In way of review, an isometric contraction is one in which the muscular force equals the external resistance, producing no visible movement. A good example would be if you loaded up the bar with much, much more weight than you could possibly bench it doesn’t move an inch. While the bar may not be moving, that doesn’t mean nothing is going on inside your muscles. In fact, research confirms that you can increase both size and strength doing isometric contractions. The bottom line is you’re going to use more weight than your max lift, producing no movement whatsoever.
For that reason, we again look to the power rack for help because the standard bench press isn’t safe, nor is it practical, to try isometrics. With that said, there are a couple of ways you can approach the power rack with isometrics. You can either load a bar that’s resting atop the safety bars with more weight than you can possibly budge, or you can hold an empty bar underneath the safeties and press upward into the bars (which again will result in no movement). Both ways will have the same result of an incredible amount of force and zero movement, both vital to a successful isometric exercise.
But there’s a catch with isometric training: It’s angle specific, meaning you only gain strength and size at that particular angle. So let’s say you set the safety bars just above chest level. Your gains in strength will be realized solely at that angle. That’s where the power rack is so helpful because it offers so many angles to work within simply by changing the height of the safety bars. In the end, if you’re able to increase strength at multiple levels, you’ll be able to move more weight during normal bench pressing. More strength equals more mass. End of story.

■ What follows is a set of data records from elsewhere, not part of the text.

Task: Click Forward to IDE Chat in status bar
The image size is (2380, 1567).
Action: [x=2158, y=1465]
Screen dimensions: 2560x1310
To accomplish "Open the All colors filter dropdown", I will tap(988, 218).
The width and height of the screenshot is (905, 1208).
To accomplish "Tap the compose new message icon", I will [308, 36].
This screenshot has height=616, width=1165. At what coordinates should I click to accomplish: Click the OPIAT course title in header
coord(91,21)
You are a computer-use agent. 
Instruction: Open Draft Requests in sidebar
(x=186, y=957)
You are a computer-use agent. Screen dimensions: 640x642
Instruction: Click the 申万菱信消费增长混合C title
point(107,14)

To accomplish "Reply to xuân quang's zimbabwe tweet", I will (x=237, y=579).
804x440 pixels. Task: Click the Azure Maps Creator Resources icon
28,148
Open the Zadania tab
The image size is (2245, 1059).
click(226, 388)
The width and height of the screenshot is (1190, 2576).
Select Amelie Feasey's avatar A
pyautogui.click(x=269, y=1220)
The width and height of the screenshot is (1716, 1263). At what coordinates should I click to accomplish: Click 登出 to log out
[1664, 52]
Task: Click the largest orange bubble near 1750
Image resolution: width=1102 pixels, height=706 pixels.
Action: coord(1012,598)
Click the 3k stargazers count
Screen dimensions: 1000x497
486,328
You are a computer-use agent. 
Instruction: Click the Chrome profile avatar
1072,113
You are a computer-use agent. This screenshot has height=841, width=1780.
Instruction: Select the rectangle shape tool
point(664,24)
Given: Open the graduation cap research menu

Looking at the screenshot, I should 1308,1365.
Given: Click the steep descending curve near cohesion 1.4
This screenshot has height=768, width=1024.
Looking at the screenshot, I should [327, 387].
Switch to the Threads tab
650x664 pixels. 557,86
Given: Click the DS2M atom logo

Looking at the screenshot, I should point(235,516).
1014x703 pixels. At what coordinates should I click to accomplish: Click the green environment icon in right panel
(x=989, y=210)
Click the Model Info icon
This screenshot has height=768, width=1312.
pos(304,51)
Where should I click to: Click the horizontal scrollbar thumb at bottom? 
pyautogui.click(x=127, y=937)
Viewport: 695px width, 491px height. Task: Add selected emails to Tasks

But if the bar doesn’t move, what does an isometric set look like? Well, because there’s no movement of the bar, one way to account for a set is to view each second of pressing time as a single rep; one second equals one rep. So if your goal is 10 reps, you’d press against the bar with all your strength for 10 seconds. After a sufficient rest period, 1–2 minutes let’s say, you’d repeat that process. Then you can raise or lower the safety bars and repeat the process at a new angle. You can either do that in the same workout or even from week to week if you cared to focus only on a particular angle on a given day. After doing isometric bench presses, you’ll move to other exercises with varying angles to complete your daily workout.